Looking at other "semi-states", she would likely approve of the emergence of new corporate identities for the various components of CIÉ and could be forgiven for assuming that Iarnród Éireann is a stand-alone company on the brink of privatisation.
She might have heard already from her friend and ally Rupert Murdoch about his success here. Yet she might still be astonished at the sheer numbers of people reading his Sun and Sunday Times newspapers and the forest of Sky dishes on Irish homes.
She would see that the financial services sector has undergone a transforming shake-up similar to the "Big Bang" she introduced in the City of London. She would praise the IFSC and the vibrant Irish Stock Exchange which, like London, has abandoned the open-cry system in favour of electronic trading. She would also discover that we have become a nation of shareholders (though not yet quite on the scale she would like) - and be wryly amused that the most widely held share in Ireland, with almost half-a-million owners, is that of the British company Vodafone. (And that the second is Irish Life & Permanent, which emerged from the demutualisation of a building society - a trend which she launched and encouraged in Britain.)
She would approve of the swell of parents who send their children to fee-paying schools and the proliferation of private hospitals; she would travel over tolled roads and bridges on her way to look at the shops.

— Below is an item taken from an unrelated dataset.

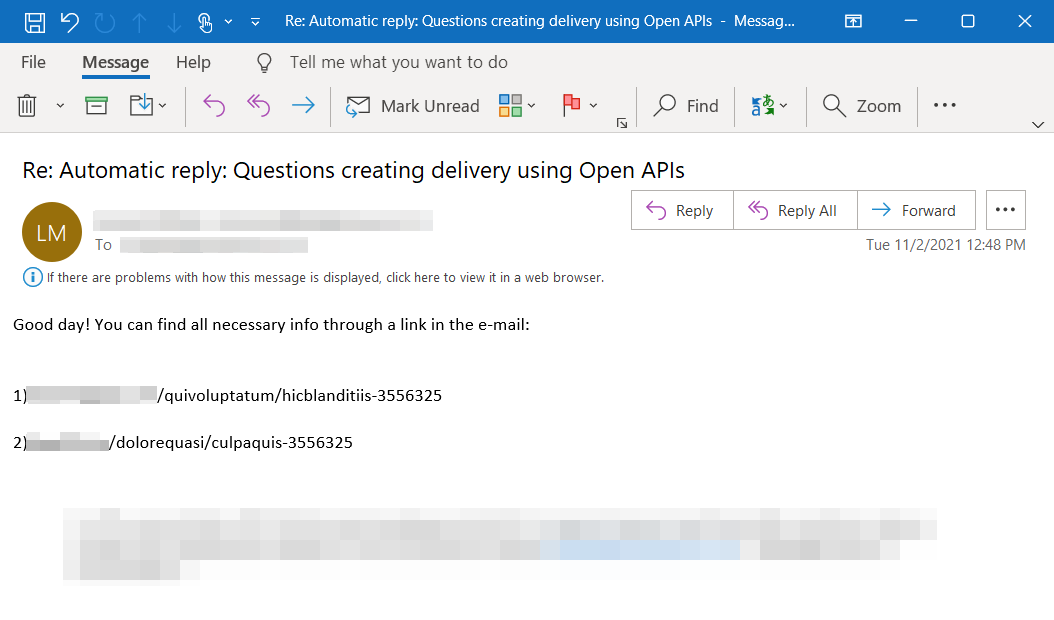
Task: Open the Find tool
Action: (x=686, y=105)
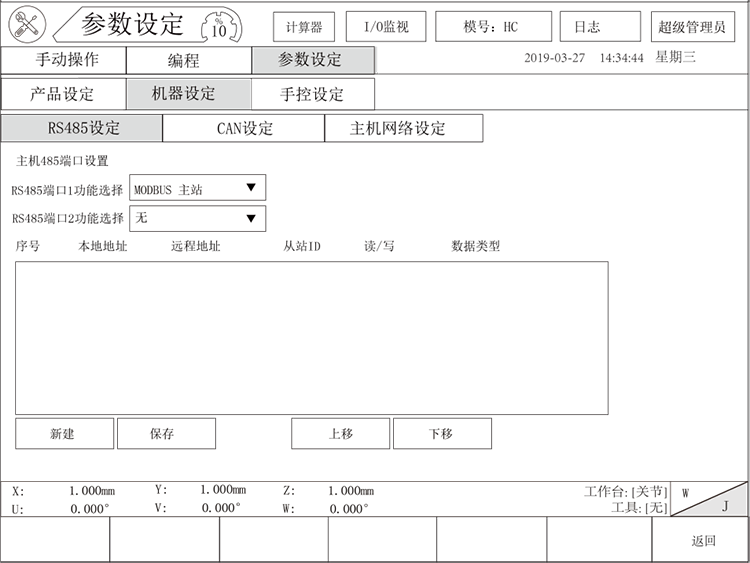This screenshot has height=563, width=750.
Task: Click the 新建 button
Action: (64, 434)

She could be forgiven - briefly - for wondering if she was really in a foreign country when faced with the profusion of British high street stores - from her favourite Marks & Spencer to Tesco and Boots, Next and B&Q, Waterstone's and Argos, Habitat and Harvey Nichols, House of Fraser and French Connection and on and on ad nauseam.
She would be thrilled to see her beloved Poles and Czechs and Lithuanians - whom she helped to free from the shackles of Communist rule - migrating to a land of jobs and opportunities.
Above all, she would cheer on Ryanair with its anti-union policies and the way it revolutionised air travel and brought so many sclerotic state-subsidised European airlines to their knees. She would discover that supermarkets can open 24 hours, that pub opening times have been "modernised" and that major strikes - like those which could close the banks for months on end, knock out the postal system, or cripple public transport for weeks - are virtually unknown to anyone under 30, just like in Britain.
She would hear that despite Ireland's neutrality, Shannon Irish airport was used to aid the war effort in Iraq - and recall how an earlier Taoiseach had refused the use of ports to Winston Churchill.
Returning home to London, with perhaps a souvenir pack of Barry's, she would put the kettle on and make a nice cup of tea and wonder, "What on earth was all the fuss about?" And her contented smile would be reflected on the gleaming surface of a silver teapot - a gift from years ago. She might notice the inscribed initials CJH, wonder whatever happened to her old sparring partner, and remember that they must be about the same age.